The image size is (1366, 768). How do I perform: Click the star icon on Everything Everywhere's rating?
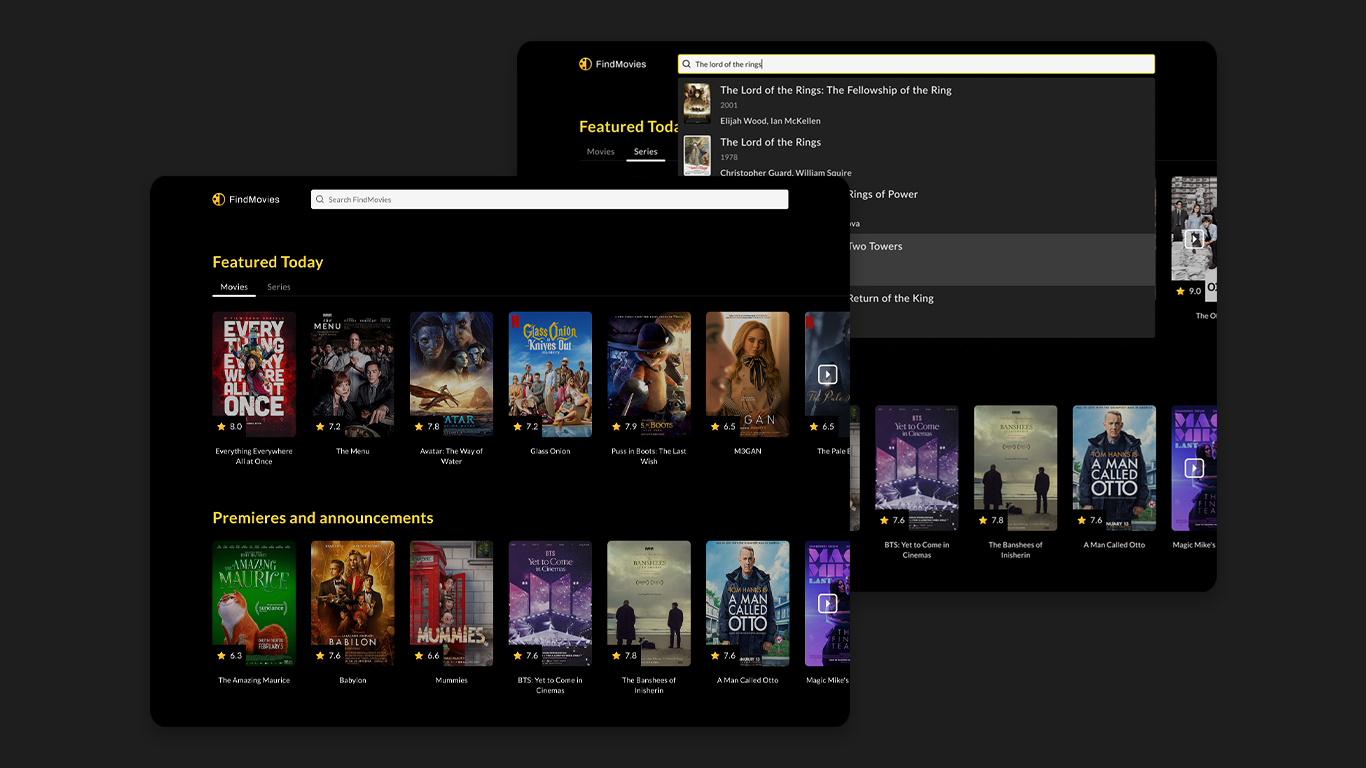[x=222, y=426]
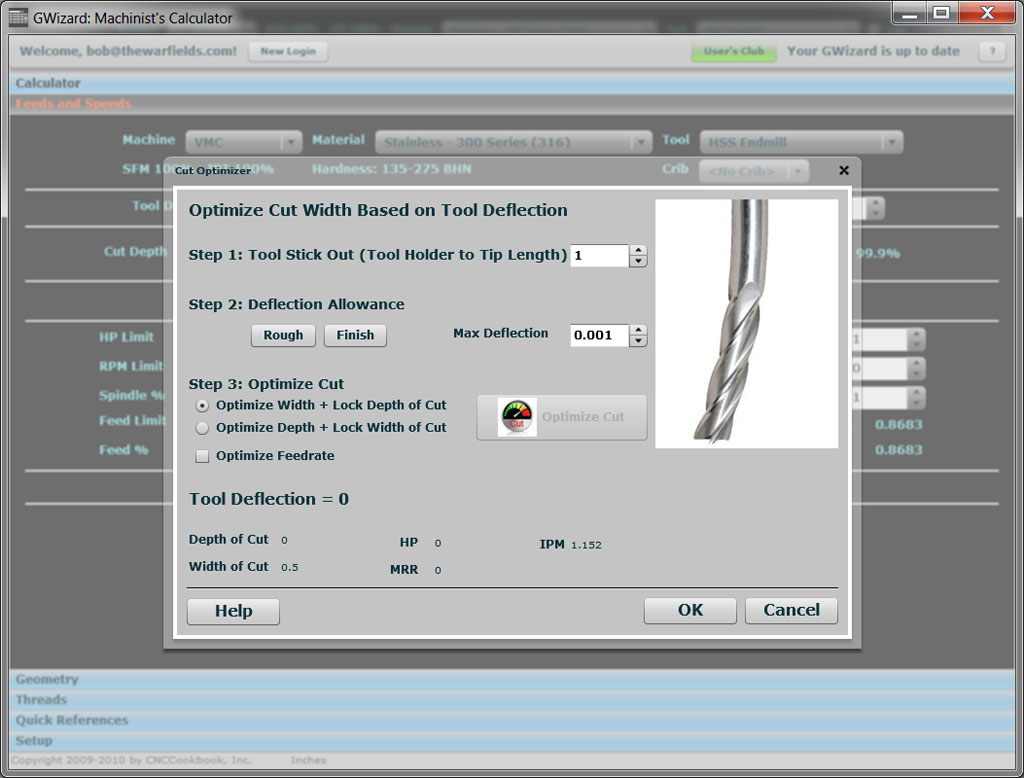
Task: Click the question mark help icon
Action: click(x=991, y=51)
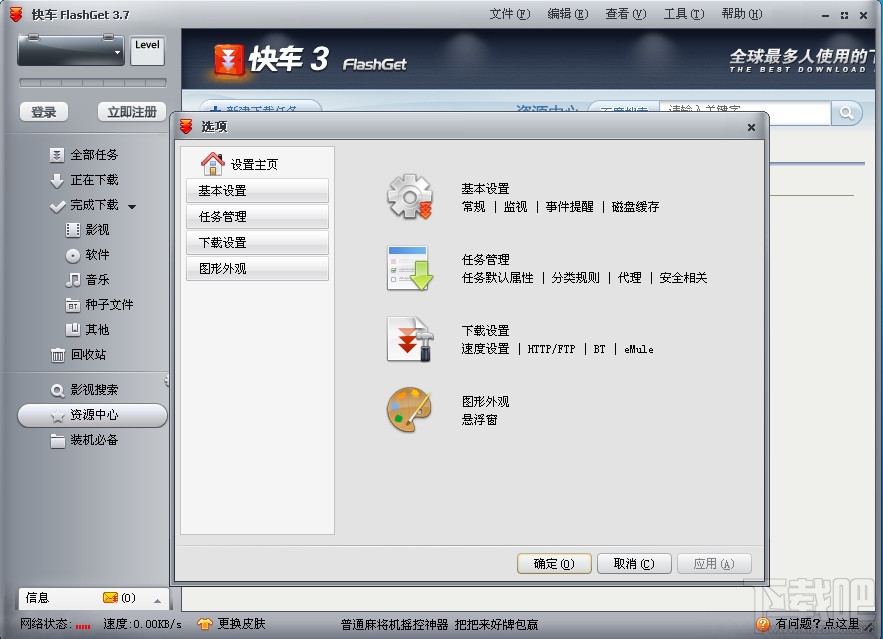Click the search magnifier button top-right

point(846,113)
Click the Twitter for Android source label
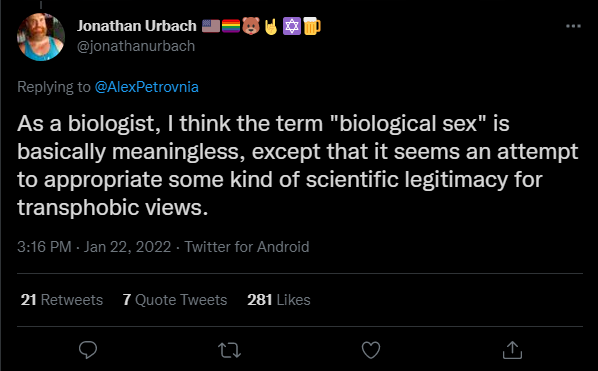This screenshot has width=598, height=371. coord(247,247)
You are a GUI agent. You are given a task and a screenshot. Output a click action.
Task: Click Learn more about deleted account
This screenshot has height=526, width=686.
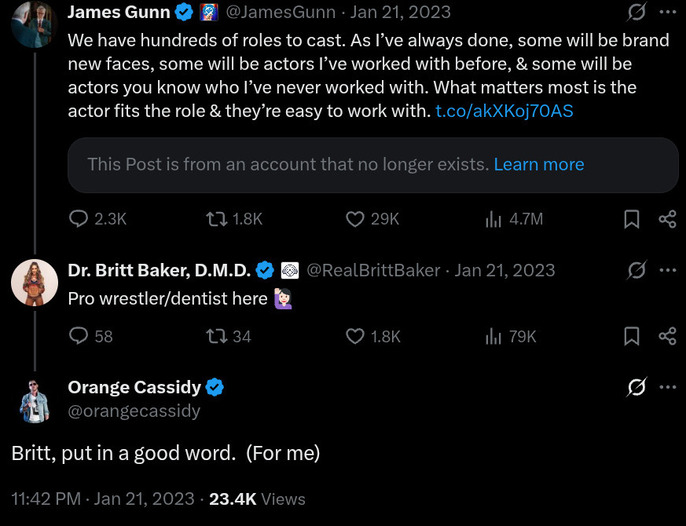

= = = = =

The lines to copy run from the line containing "Task: Click Learn more about deleted account" through the end of the data above; copy exactly those, minus the pictures.

Task: Click Learn more about deleted account
This screenshot has height=526, width=686.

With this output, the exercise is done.